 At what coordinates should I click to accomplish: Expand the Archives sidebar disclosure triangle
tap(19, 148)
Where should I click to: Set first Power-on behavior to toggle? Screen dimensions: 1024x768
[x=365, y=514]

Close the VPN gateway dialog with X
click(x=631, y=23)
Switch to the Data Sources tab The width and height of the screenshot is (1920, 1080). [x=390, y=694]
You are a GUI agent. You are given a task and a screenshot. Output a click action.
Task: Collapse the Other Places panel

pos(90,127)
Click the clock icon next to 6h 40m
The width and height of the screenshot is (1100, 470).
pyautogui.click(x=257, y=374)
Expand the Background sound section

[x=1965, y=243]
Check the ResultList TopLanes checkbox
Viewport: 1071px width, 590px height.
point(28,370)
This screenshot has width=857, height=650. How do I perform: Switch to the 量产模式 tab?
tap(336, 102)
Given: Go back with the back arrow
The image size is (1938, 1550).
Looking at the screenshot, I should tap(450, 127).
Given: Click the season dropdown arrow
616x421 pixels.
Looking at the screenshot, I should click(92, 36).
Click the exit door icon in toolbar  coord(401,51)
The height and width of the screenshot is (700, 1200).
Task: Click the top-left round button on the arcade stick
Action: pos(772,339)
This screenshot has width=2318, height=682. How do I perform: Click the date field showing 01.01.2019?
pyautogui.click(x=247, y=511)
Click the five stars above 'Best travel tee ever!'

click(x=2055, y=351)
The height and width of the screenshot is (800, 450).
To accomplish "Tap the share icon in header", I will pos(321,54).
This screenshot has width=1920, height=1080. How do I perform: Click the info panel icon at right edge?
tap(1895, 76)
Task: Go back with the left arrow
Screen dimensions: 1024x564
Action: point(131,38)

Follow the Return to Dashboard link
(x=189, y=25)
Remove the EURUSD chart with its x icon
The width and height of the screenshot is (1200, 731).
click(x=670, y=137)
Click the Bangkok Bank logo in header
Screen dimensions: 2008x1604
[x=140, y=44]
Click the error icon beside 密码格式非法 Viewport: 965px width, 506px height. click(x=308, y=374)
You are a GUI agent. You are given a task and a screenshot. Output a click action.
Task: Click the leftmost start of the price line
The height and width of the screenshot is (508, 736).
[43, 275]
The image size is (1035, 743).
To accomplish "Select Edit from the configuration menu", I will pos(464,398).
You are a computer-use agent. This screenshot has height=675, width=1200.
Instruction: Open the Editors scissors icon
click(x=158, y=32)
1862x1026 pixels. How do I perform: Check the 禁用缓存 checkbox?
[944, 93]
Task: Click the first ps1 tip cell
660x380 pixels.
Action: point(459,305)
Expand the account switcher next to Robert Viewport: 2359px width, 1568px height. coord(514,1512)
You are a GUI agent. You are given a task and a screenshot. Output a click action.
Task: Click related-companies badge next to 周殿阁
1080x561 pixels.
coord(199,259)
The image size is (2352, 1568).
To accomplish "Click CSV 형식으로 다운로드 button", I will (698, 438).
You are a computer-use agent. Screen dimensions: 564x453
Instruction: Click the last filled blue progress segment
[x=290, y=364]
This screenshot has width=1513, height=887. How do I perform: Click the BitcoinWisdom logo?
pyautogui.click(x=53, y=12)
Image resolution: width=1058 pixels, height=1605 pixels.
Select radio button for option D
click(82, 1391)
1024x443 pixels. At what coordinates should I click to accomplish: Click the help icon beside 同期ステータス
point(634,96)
- - -
#### PROBLEM:
Quote the material above in full, reproducing every line from the first to the last without any change.

#### TASK RESULT:
 At what coordinates should I click to accomplish: Expand the Archives sidebar disclosure triangle
tap(19, 148)
Where should I click to: Set first Power-on behavior to toggle? Screen dimensions: 1024x768
[x=365, y=514]

Close the VPN gateway dialog with X
click(x=631, y=23)
Switch to the Data Sources tab The width and height of the screenshot is (1920, 1080). [x=390, y=694]
You are a GUI agent. You are given a task and a screenshot. Output a click action.
Task: Collapse the Other Places panel

pos(90,127)
Click the clock icon next to 6h 40m
The width and height of the screenshot is (1100, 470).
pyautogui.click(x=257, y=374)
Expand the Background sound section

[x=1965, y=243]
Check the ResultList TopLanes checkbox
Viewport: 1071px width, 590px height.
point(28,370)
This screenshot has width=857, height=650. How do I perform: Switch to the 量产模式 tab?
tap(336, 102)
Given: Go back with the back arrow
The image size is (1938, 1550).
Looking at the screenshot, I should tap(450, 127).
Given: Click the season dropdown arrow
616x421 pixels.
Looking at the screenshot, I should click(92, 36).
Click the exit door icon in toolbar  coord(401,51)
The height and width of the screenshot is (700, 1200).
Task: Click the top-left round button on the arcade stick
Action: pos(772,339)
This screenshot has width=2318, height=682. How do I perform: Click the date field showing 01.01.2019?
pyautogui.click(x=247, y=511)
Click the five stars above 'Best travel tee ever!'

click(x=2055, y=351)
The height and width of the screenshot is (800, 450).
To accomplish "Tap the share icon in header", I will pos(321,54).
This screenshot has width=1920, height=1080. How do I perform: Click the info panel icon at right edge?
tap(1895, 76)
Task: Go back with the left arrow
Screen dimensions: 1024x564
Action: point(131,38)

Follow the Return to Dashboard link
(x=189, y=25)
Remove the EURUSD chart with its x icon
The width and height of the screenshot is (1200, 731).
click(x=670, y=137)
Click the Bangkok Bank logo in header
Screen dimensions: 2008x1604
[x=140, y=44]
Click the error icon beside 密码格式非法 Viewport: 965px width, 506px height. click(x=308, y=374)
You are a GUI agent. You are given a task and a screenshot. Output a click action.
Task: Click the leftmost start of the price line
The height and width of the screenshot is (508, 736).
[43, 275]
The image size is (1035, 743).
To accomplish "Select Edit from the configuration menu", I will pos(464,398).
You are a computer-use agent. This screenshot has height=675, width=1200.
Instruction: Open the Editors scissors icon
click(x=158, y=32)
1862x1026 pixels. How do I perform: Check the 禁用缓存 checkbox?
[944, 93]
Task: Click the first ps1 tip cell
660x380 pixels.
Action: point(459,305)
Expand the account switcher next to Robert Viewport: 2359px width, 1568px height. coord(514,1512)
You are a GUI agent. You are given a task and a screenshot. Output a click action.
Task: Click related-companies badge next to 周殿阁
1080x561 pixels.
coord(199,259)
The image size is (2352, 1568).
To accomplish "Click CSV 형식으로 다운로드 button", I will (698, 438).
You are a computer-use agent. Screen dimensions: 564x453
Instruction: Click the last filled blue progress segment
[x=290, y=364]
This screenshot has width=1513, height=887. How do I perform: Click the BitcoinWisdom logo?
pyautogui.click(x=53, y=12)
Image resolution: width=1058 pixels, height=1605 pixels.
Select radio button for option D
click(82, 1391)
1024x443 pixels. At what coordinates should I click to accomplish: Click the help icon beside 同期ステータス
point(634,96)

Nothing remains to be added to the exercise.